Andrew Levkin

Несколько слов об Андрее

Cтанислав Cнытко

Андрей как писатель постоянно менялся, стиль, жанр и общая рамка
сдвигались. Но при этом он как мало кто другой был решителен и отчётлив
в следовании траектории, которую давно для себя выбрал. Первое: отказ от
традиционной повествовательности, от психологизма и персонажного
моделирования («Вечная и сто лет назад осточертевшая история, с вечным
одним и тем же раскладом ситуаций и персонажей <…> Я не хочу это
писать», 1986). Поэтому практически каждая очередная его книга была
новым словом в том, что можно по старинке назвать «техникой внесюжетной
прозы». Второе: в плане, так сказать, содержания он занимался
скрупулёзным и буквальным описанием человеческого существа — механизмов
сознания и, как он сам говорил, «анатомии нефизического тела». Трудно
представить комбинацию двух более различных традиций: аналитической,
идущей от Лидии Гинзбург, мыслившей личность в конкретных
социально-исторических обстоятельствах, — и духовидческой, визионерской,
восходящей к европейским мистикам, к Бёме и Сведенборгу.

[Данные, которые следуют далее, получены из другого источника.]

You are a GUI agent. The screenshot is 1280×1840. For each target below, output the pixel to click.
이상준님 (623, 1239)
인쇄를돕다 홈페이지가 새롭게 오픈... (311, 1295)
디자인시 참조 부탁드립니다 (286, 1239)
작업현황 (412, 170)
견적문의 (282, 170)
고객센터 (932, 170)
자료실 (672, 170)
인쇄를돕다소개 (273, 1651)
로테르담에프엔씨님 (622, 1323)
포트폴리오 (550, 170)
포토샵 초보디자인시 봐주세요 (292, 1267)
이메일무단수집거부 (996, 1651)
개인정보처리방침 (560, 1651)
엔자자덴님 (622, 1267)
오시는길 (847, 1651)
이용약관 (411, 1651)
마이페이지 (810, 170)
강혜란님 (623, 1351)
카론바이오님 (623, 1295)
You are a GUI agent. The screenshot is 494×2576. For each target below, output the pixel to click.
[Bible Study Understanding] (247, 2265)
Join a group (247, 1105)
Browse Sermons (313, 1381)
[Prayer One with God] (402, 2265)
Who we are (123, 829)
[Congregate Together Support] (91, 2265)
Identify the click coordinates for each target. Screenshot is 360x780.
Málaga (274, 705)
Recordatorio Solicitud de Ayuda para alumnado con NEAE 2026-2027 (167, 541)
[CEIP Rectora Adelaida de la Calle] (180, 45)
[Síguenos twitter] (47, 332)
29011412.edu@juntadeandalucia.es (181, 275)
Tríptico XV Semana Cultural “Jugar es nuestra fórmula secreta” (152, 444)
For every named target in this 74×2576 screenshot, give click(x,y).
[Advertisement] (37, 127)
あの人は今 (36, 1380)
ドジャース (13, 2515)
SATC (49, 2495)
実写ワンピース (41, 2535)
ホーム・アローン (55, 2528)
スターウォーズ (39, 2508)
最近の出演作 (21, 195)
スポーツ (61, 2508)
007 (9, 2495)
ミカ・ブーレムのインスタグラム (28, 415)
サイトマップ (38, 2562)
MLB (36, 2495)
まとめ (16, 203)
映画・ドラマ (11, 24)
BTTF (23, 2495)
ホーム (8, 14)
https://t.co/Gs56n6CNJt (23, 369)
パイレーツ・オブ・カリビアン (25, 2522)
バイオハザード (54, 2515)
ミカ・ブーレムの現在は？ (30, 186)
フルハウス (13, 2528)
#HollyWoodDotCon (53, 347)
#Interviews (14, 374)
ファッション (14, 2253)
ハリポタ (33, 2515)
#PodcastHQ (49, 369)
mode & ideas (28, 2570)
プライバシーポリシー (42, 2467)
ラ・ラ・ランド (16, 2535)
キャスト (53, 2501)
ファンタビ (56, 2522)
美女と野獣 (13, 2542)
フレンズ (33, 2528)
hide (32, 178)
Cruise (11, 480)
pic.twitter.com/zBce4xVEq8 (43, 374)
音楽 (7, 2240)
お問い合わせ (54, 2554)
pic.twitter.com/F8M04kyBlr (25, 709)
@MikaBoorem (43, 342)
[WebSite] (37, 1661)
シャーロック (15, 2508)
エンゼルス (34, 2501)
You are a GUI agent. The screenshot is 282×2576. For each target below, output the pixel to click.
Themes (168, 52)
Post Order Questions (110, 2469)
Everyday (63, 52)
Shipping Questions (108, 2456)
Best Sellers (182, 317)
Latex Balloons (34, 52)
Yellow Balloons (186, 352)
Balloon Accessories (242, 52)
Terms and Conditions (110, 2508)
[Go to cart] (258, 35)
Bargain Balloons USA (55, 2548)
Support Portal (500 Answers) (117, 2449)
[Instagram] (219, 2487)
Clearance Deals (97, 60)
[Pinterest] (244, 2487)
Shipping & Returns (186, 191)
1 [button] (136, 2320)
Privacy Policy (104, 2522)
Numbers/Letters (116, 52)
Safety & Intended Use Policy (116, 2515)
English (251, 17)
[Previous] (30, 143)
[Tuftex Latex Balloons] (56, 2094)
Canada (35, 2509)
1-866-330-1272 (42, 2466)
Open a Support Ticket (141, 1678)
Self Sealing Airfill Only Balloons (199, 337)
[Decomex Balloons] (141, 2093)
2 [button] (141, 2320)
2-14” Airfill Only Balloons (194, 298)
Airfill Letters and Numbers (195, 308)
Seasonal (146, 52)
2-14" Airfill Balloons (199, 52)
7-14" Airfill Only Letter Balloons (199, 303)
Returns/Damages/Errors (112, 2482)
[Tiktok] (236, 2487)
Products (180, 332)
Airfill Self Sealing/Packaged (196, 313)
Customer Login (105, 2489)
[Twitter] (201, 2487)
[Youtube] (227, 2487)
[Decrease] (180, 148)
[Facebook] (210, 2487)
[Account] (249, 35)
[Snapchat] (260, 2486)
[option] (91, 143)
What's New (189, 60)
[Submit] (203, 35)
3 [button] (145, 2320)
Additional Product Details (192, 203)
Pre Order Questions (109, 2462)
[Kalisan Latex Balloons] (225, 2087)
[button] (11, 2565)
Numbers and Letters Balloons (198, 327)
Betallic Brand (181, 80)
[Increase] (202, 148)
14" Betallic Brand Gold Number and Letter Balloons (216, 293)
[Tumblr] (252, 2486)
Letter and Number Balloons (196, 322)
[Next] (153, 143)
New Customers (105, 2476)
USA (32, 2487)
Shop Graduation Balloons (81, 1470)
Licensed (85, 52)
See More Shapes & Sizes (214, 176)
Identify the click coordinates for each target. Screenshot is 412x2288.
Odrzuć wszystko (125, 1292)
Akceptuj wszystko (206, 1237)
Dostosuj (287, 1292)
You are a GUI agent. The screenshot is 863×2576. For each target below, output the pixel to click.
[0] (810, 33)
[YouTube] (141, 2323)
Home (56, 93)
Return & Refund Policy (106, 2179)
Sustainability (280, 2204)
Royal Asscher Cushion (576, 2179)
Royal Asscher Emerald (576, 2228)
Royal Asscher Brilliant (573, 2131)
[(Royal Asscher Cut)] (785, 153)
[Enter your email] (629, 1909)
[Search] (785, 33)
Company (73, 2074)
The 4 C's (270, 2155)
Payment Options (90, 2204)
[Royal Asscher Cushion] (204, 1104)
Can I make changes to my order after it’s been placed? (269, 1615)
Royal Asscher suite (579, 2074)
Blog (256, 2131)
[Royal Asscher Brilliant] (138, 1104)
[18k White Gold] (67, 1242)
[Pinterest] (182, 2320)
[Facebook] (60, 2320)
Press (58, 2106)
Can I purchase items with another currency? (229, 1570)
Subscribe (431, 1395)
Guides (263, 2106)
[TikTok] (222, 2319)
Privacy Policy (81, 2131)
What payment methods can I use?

Да, А. Л. действительно был «литератором для литераторов, учителем
для мастеров», как написала Елена Фанайлова, и как писатель остался «не
слишком прочитан и понят», как заметил Илья Кукулин. Всё так. Но дело,
по-моему, не в социологии («писатель для писателей», мало ли таких?), а
в более специфических особенностях. О чём бы Андрей ни брался писать, в
том числе в журналистике, он писал против шерсти, пересекая границы
естественных, само-собой-разумеющихся направлений мысли и способов
суждения. В статьях на «Полит.ру» он попросту (как будто это было так
просто… впрочем, это и правда выходило у него играючи) разламывал
шаблоны публичного языка, организованного вокруг бинарных
идеологизированных схем. В этих статьях и в книге «Счастьеловка» (2007)
он препарировал «тёплую» коммуникативную «внятность» публичного языка
«сытых» нулевых, показывая, в частности, что она, эта внятность,
питается страхом и пронизана насилием (после «крымской весны» всё это
вывалилось наружу и стало очевидным, а очевидное Андрея уже не
интересовало).

Центральный мотив его прозы — бесконечная изменчивость человека,
который всякое утро просыпается непохожим на себя вчерашнего — помещал
эту прозу не просто в стороне от литературных мод, а поперёк их. Любые
формы зацикленности на прошлом (от имперской ностальгии до «работы с
травмой») ему были столь же мало присущи, как и хлопоты по поводу
идентичности (кажется, он держался лишь за одну, «городскую» часть своей
идентичности, регулярно напоминая, что он — рижанин). Андрей как будто
следовал известной модернистской максиме Кафки («Что у меня общего с
евреями? У меня даже с самим собой мало общего»), но разворачивал её не
в форме экзистенциальной, исторической или какой угодно ещё трагедии, а
как практическое руководство по созданию рая (одно из его любимых слов)
в данной точке времени и пространства. Он ведь постоянно писал о том,
как настоящее становится прошлым, как всё со всем связано, но старые
связи отмирают, окисляются, и через мгновение на их месте выстраивается
целая — не менее головокружительная — пропасть новых. Собственно, его
книги и казались мне всегда одним из способов мгновенно очутиться в
подобном райском месте, где сам язык описания устроен так, что его
прохладная материальность тактильно ощутима.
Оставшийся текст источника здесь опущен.